## Job item
Rewrite the items below from the line containing "The width and height of the screenshot is (550, 421)." through the end of the items, inclusive, and include the requests. Multiply every coordinate in the answers by 0.35 and round to whole numbers with halves rounded up, and omit the pictures.

Collected data:
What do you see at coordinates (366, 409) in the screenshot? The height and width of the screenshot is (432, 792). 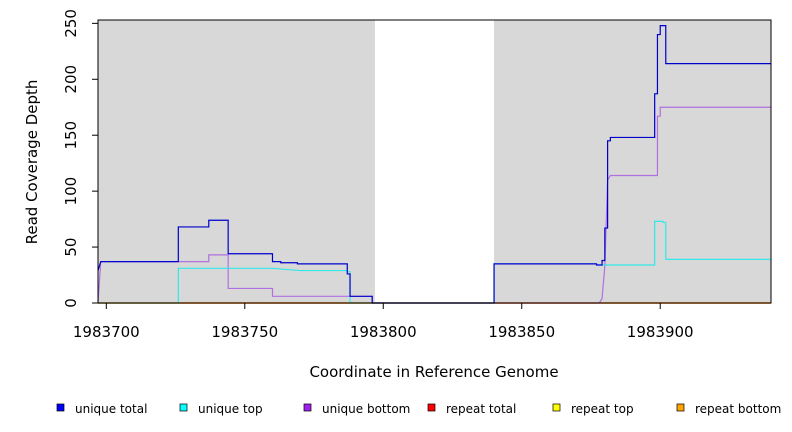 I see `legend-label: unique bottom` at bounding box center [366, 409].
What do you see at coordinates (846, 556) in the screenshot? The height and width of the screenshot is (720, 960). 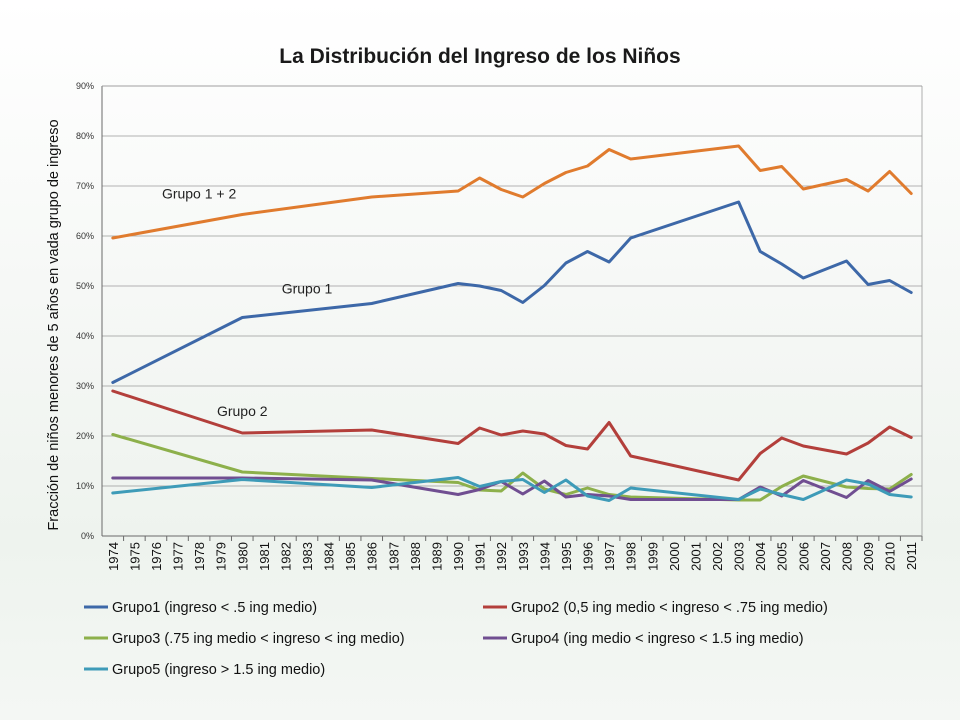 I see `x-tick-label: 2008` at bounding box center [846, 556].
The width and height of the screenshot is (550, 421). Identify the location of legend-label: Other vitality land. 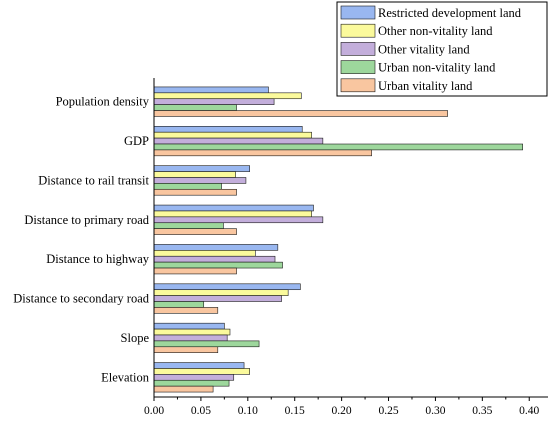
(424, 49).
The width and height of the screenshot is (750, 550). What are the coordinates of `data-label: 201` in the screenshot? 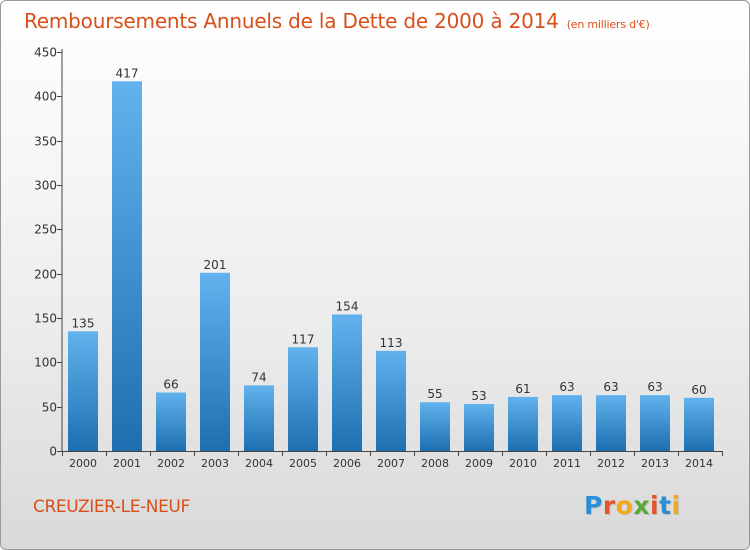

## Response area
The width and height of the screenshot is (550, 421). Identify the location of legend-label: Other vitality land. 
(148, 17).
The width and height of the screenshot is (750, 550). What are the coordinates of `data-label: 201` in the screenshot? 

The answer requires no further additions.